The stuff of tragedy, indeed. In this case, two brothers return from the funeral of their father only to resume positions at each other’s throats, continuing to bicker, scream, and assault each other with lethal weapons. But since there are no tragic flaws in evidence in this godforsaken corner of our planetary speck, we’ll have to settle for comedy to understand this delirious tragedy.
Yes, between playwright McDonagh, director Judith Swift, and the marvelous work of four actors, it’s a knee-slapping time we’re having through the dark events at the Sandra Feinstein-Gamm Theatre (through February 26).
Leenane is a small town in Connemara, Galway, the same setting as the two prior plays in the trilogy, The Beauty Queen of Leenane and A Skull inConnemara.
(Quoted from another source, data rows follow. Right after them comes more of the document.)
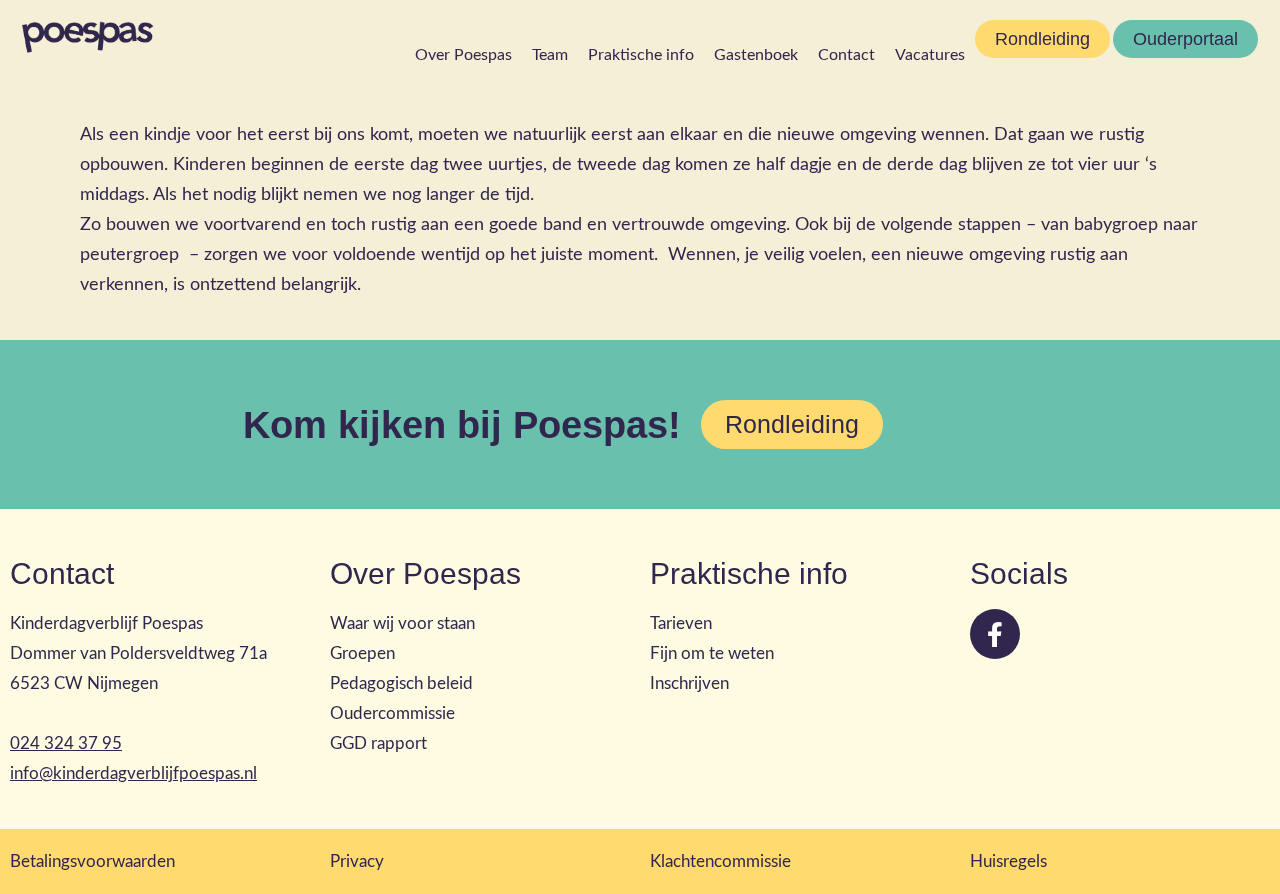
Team (550, 55)
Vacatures (930, 55)
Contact (846, 55)
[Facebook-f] (995, 634)
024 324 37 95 (66, 743)
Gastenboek (756, 55)
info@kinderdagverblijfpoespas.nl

In them, an erstwhile dutiful daughter takes a fatal poker to the head of her mother, and a gravedigger husband reflects on what drove him to bury an ax in the head of his wife. Both murders are mentioned in The Lonesome West, and it’s not coincidental that both killings were up-close and personal. In this play too, grudges and passions are too intimate to be satisfied by a drive-by shooting.
Coleman Connor (Jim O’Brien) and his younger brother Valene (Tony Estrella) delight too much in tormenting each other to not be at it nose-to-nose, lest they miss a single vein-bulging response to a cruelty. Valene is top dog when we meet them, begrudging every sip of poteen and 17p bag of potato chips dispensed to or stolen by his hungry brother. And this was the day of their father’s funeral, which you’d think might bring out a brotherly bond.
But poor old dad died from an accidental blast to the head from a shotgun held by Coleman — witnessed, fortunately, by Valene. How terrible if there were yet another murder in this desolate town. Perhaps affected most deeply is Father Welsh (Chris Byrnes), the new parish priest who has winced at the murders accumulating on his watch and will soon have a parishioner’s suicide added to his professional failures. Girleen Kelleher (Karen Carpenter) delights the most in making fun of him, in her jocular if pornographic way, jesting with Valene. The poor priest is tormented even by the under-12 girls soccer team he coaches, a bloodthirsty lot notorious for hospitalizing their opponents.